_Data items_
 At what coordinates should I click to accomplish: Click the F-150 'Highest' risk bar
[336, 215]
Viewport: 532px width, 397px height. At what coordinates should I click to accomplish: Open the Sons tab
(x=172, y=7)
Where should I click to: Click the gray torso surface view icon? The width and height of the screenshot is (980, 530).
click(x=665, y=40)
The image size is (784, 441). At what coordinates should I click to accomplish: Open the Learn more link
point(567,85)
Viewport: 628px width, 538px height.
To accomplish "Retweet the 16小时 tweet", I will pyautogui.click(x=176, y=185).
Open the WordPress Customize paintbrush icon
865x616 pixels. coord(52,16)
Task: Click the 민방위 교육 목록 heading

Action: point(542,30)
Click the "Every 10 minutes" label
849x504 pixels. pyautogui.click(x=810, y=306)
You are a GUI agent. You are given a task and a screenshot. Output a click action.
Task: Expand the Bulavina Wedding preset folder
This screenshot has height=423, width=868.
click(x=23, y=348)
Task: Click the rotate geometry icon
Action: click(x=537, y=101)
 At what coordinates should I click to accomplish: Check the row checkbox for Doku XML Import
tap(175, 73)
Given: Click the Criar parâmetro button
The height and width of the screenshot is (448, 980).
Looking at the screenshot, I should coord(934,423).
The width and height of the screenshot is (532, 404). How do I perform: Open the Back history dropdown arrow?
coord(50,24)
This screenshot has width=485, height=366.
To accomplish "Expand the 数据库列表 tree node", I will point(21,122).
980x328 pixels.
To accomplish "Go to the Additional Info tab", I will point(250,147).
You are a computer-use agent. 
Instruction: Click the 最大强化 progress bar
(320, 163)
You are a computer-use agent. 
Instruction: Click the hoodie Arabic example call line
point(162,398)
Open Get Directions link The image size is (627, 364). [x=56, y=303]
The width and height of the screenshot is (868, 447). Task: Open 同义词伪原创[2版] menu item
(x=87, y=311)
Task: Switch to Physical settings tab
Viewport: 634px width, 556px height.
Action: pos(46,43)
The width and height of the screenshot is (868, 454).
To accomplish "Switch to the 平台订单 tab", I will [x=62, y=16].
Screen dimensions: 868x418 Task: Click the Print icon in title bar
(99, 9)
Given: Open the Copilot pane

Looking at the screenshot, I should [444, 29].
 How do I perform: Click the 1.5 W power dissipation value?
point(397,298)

_PROBLEM STATEMENT_
Exactly as they appear above, return all of the records.

_RESULT FOR THIS TASK_
 At what coordinates should I click to accomplish: Click the F-150 'Highest' risk bar
[336, 215]
Viewport: 532px width, 397px height. At what coordinates should I click to accomplish: Open the Sons tab
(x=172, y=7)
Where should I click to: Click the gray torso surface view icon? The width and height of the screenshot is (980, 530).
click(x=665, y=40)
The image size is (784, 441). At what coordinates should I click to accomplish: Open the Learn more link
point(567,85)
Viewport: 628px width, 538px height.
To accomplish "Retweet the 16小时 tweet", I will pyautogui.click(x=176, y=185).
Open the WordPress Customize paintbrush icon
865x616 pixels. coord(52,16)
Task: Click the 민방위 교육 목록 heading

Action: point(542,30)
Click the "Every 10 minutes" label
849x504 pixels. pyautogui.click(x=810, y=306)
You are a GUI agent. You are given a task and a screenshot. Output a click action.
Task: Expand the Bulavina Wedding preset folder
This screenshot has height=423, width=868.
click(x=23, y=348)
Task: Click the rotate geometry icon
Action: click(x=537, y=101)
 At what coordinates should I click to accomplish: Check the row checkbox for Doku XML Import
tap(175, 73)
Given: Click the Criar parâmetro button
The height and width of the screenshot is (448, 980).
Looking at the screenshot, I should coord(934,423).
The width and height of the screenshot is (532, 404). How do I perform: Open the Back history dropdown arrow?
coord(50,24)
This screenshot has width=485, height=366.
To accomplish "Expand the 数据库列表 tree node", I will point(21,122).
980x328 pixels.
To accomplish "Go to the Additional Info tab", I will point(250,147).
You are a computer-use agent. 
Instruction: Click the 最大强化 progress bar
(320, 163)
You are a computer-use agent. 
Instruction: Click the hoodie Arabic example call line
point(162,398)
Open Get Directions link The image size is (627, 364). [x=56, y=303]
The width and height of the screenshot is (868, 447). Task: Open 同义词伪原创[2版] menu item
(x=87, y=311)
Task: Switch to Physical settings tab
Viewport: 634px width, 556px height.
Action: pos(46,43)
The width and height of the screenshot is (868, 454).
To accomplish "Switch to the 平台订单 tab", I will [x=62, y=16].
Screen dimensions: 868x418 Task: Click the Print icon in title bar
(99, 9)
Given: Open the Copilot pane

Looking at the screenshot, I should [444, 29].
 How do I perform: Click the 1.5 W power dissipation value?
point(397,298)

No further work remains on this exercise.